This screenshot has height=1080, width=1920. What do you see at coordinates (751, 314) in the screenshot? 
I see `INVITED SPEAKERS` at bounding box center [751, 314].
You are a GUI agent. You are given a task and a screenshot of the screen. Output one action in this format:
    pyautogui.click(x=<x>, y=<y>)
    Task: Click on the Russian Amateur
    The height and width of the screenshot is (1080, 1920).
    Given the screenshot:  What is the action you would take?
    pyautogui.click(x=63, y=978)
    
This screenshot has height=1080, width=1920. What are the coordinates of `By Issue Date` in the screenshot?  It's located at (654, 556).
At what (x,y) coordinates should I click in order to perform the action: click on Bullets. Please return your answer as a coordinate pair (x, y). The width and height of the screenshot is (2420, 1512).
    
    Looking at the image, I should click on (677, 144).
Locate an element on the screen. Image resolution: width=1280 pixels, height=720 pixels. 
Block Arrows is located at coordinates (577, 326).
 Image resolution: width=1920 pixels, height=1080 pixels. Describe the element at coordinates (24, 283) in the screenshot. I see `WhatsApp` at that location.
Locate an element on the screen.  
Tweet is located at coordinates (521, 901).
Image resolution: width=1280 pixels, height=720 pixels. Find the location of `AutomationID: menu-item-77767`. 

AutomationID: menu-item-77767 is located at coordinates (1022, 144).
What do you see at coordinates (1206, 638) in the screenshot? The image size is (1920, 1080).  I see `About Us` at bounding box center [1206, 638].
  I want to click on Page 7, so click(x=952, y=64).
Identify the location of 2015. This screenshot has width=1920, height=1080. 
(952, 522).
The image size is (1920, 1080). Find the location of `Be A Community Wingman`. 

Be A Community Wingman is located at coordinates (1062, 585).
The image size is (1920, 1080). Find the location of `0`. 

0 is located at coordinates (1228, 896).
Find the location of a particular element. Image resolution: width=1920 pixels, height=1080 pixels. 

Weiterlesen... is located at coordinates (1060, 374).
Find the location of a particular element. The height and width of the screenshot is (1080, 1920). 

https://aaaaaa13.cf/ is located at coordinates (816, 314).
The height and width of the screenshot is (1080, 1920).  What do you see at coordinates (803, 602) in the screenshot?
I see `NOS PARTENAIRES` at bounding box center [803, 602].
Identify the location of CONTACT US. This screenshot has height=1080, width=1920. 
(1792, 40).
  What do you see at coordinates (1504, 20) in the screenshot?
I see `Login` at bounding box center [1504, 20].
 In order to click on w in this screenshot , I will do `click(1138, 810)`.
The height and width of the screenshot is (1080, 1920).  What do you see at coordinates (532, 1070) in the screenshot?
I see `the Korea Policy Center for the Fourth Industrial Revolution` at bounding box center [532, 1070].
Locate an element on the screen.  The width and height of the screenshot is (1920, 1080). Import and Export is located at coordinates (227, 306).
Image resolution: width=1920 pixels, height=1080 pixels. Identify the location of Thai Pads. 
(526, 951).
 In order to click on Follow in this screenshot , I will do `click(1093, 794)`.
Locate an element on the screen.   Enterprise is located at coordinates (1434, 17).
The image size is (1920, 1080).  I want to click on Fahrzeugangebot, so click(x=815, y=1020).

Stated exercise »
Copy the part of the material that opens with the line containing "Image resolution: width=1280 pixels, height=720 pixels. Find" and closes with the line containing "(952, 522).", both of those lines included, without changing anything.

Task result »
Image resolution: width=1280 pixels, height=720 pixels. Find the location of `AutomationID: menu-item-77767`. 

AutomationID: menu-item-77767 is located at coordinates (1022, 144).
What do you see at coordinates (1206, 638) in the screenshot? The image size is (1920, 1080).  I see `About Us` at bounding box center [1206, 638].
  I want to click on Page 7, so click(x=952, y=64).
Identify the location of 2015. This screenshot has width=1920, height=1080. 
(952, 522).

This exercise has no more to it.